_Task prompt:_ The data below holds a line containing "Go to Markalar menu item" and a line containing "pixels. (x=618, y=62)"; please quote exactly those two lines and every line between them, and nothing else.

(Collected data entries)
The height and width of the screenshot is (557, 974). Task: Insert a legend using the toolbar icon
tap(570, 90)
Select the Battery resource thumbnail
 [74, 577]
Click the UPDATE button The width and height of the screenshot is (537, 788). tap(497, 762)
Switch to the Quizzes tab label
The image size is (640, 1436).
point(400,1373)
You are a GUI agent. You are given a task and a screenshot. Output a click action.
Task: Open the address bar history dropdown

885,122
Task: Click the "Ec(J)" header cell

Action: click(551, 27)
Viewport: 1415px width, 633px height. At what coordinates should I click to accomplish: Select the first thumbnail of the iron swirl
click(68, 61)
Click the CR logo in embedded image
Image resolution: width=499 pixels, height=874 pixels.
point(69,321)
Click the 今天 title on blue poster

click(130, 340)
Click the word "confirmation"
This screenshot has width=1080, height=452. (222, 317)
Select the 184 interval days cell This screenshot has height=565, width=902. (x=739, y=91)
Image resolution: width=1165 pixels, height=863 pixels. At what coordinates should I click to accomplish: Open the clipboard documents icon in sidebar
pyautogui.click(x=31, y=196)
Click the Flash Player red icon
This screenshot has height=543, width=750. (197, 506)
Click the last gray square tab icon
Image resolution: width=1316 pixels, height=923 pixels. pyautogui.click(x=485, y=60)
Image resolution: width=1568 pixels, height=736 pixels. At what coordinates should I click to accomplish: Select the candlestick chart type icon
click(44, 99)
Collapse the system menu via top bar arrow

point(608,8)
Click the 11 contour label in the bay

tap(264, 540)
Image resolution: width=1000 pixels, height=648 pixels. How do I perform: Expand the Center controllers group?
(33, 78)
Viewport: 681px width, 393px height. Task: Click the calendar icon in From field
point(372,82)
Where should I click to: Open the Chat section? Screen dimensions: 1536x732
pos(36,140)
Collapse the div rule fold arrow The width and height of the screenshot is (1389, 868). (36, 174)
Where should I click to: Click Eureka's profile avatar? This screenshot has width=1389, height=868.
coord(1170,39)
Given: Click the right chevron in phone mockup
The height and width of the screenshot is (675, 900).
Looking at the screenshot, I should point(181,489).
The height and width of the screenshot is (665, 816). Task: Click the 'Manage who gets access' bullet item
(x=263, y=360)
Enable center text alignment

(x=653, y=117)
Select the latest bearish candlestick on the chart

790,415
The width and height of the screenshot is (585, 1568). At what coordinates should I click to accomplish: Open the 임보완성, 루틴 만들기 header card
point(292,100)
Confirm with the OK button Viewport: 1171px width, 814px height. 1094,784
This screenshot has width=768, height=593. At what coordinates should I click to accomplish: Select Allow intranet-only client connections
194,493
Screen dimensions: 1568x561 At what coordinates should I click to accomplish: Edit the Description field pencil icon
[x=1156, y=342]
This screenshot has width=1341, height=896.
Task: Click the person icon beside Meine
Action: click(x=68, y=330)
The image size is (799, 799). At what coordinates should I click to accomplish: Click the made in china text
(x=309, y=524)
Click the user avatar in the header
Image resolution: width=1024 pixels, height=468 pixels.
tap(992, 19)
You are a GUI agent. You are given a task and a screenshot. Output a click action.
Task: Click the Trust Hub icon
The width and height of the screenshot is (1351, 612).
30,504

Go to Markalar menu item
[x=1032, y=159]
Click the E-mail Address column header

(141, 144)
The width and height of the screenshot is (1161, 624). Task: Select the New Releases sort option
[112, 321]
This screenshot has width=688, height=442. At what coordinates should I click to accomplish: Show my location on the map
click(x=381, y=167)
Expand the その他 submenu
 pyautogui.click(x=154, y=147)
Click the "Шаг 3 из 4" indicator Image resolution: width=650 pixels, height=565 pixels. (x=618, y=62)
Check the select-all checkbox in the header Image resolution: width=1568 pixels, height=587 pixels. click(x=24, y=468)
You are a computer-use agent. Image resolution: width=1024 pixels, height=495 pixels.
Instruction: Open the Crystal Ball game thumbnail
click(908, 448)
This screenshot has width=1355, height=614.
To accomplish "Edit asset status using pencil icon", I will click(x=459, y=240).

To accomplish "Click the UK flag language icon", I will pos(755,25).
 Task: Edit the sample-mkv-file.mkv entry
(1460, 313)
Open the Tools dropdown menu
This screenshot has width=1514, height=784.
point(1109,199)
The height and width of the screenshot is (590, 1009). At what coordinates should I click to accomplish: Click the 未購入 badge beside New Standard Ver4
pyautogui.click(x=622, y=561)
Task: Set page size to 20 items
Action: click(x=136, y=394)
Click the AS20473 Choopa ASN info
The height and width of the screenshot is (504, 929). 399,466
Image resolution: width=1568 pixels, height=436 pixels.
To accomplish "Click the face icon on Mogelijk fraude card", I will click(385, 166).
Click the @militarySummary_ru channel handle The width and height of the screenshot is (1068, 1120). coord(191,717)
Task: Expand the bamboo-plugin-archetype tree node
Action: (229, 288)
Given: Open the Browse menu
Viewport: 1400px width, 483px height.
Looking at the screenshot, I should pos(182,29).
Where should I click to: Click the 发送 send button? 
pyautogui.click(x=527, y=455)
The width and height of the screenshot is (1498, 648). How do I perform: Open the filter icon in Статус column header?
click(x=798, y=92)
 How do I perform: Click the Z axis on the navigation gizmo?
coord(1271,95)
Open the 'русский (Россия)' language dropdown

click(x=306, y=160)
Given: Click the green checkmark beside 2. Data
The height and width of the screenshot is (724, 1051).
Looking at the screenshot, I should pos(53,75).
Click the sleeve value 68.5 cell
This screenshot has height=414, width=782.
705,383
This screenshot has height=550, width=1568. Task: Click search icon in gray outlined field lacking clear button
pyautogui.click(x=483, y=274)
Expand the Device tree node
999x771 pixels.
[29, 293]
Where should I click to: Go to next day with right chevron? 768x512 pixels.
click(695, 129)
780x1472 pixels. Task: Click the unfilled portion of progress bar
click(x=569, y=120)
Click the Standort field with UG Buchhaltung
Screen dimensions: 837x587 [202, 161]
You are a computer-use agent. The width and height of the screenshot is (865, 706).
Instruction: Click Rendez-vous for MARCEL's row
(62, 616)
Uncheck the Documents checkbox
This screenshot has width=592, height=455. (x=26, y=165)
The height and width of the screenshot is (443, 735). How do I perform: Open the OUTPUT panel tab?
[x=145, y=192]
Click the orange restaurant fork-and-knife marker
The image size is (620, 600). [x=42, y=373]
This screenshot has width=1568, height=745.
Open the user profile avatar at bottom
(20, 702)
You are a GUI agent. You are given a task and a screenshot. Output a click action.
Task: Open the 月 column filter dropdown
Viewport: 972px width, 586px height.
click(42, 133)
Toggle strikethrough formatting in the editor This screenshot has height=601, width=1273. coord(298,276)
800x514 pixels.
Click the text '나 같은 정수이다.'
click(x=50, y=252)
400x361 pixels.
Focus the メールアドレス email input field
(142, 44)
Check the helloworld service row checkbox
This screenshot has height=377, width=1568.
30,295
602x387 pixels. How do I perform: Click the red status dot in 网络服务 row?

_Expected answer:_
Go to Markalar menu item
[x=1032, y=159]
Click the E-mail Address column header

(141, 144)
The width and height of the screenshot is (1161, 624). Task: Select the New Releases sort option
[112, 321]
This screenshot has width=688, height=442. At what coordinates should I click to accomplish: Show my location on the map
click(x=381, y=167)
Expand the その他 submenu
 pyautogui.click(x=154, y=147)
Click the "Шаг 3 из 4" indicator Image resolution: width=650 pixels, height=565 pixels. (x=618, y=62)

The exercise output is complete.